A century after launching the campaign for an eight-hour workday, the US labor movement faces challenges that may well determine its long-term survival. While automation and globalization threatens massive displacement, and employer resistance to aggressive organizing meanwhile turns union-busting into a growth industry, business pushes new schemes to limit the basic right to organize.
One of the more insidious is so-called "paycheck protection," being aggressively hawked by GOP presidential candidate George W. Bush as a way to neutralize the movement for campaign finance reform. Without it, he claims, any reform would be like "unilateral disarmament" for Republicans. The idea is to require unions to get permission from each member before using any dues for political purposes. Unions would be effectively muzzled while corporations remained free to influence elections in many other ways.

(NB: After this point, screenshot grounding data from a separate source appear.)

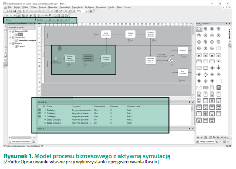The width and height of the screenshot is (236, 169).
Task: Pause the running simulation in the speed toolbar
Action: [54, 20]
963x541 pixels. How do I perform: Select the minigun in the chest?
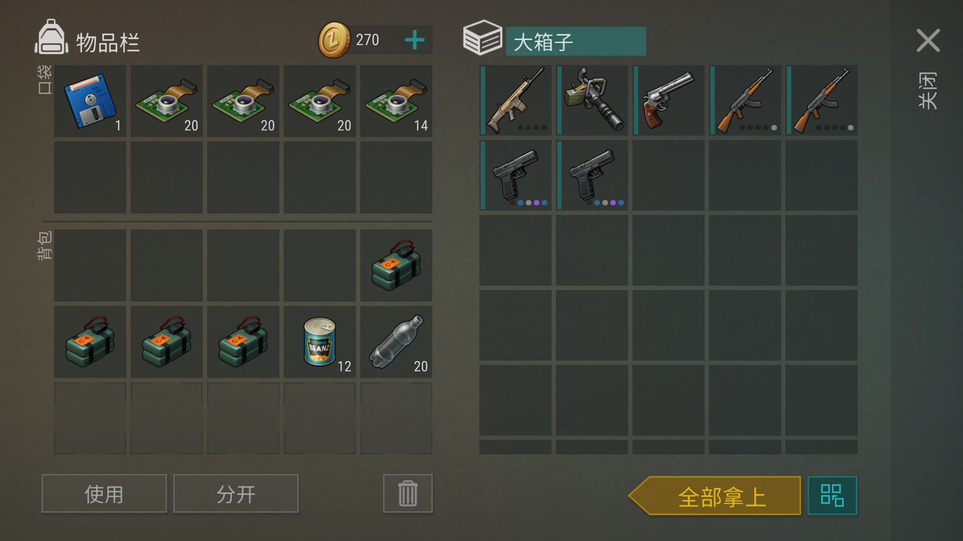tap(592, 100)
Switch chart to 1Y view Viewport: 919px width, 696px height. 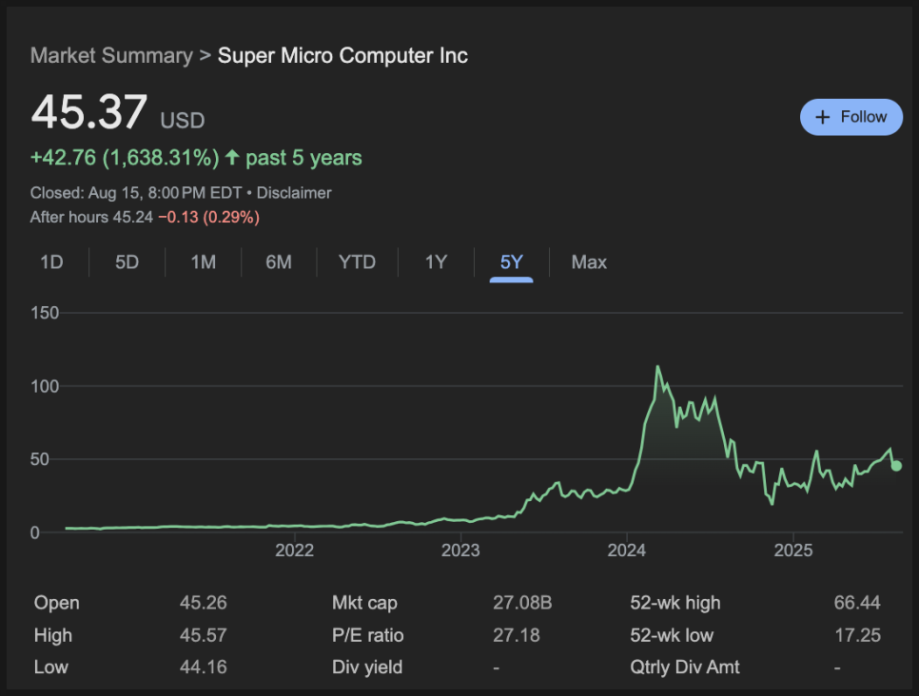[x=436, y=261]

In a sense, this isn’t new. Congressional amendments to the National Labor Relations Act and federal court rulings have undermined organizing rights for decades. Often favoring "employer free speech," government looks the other way as thousands lose their jobs each year just for backing union drives. But with "paycheck protection," business also has another edge — mass opinion. Not only does the general public appear to support it; union members themselves are in favor. In other words, most no longer trust their own representatives to effectively counter corporate political offensives on their behalf.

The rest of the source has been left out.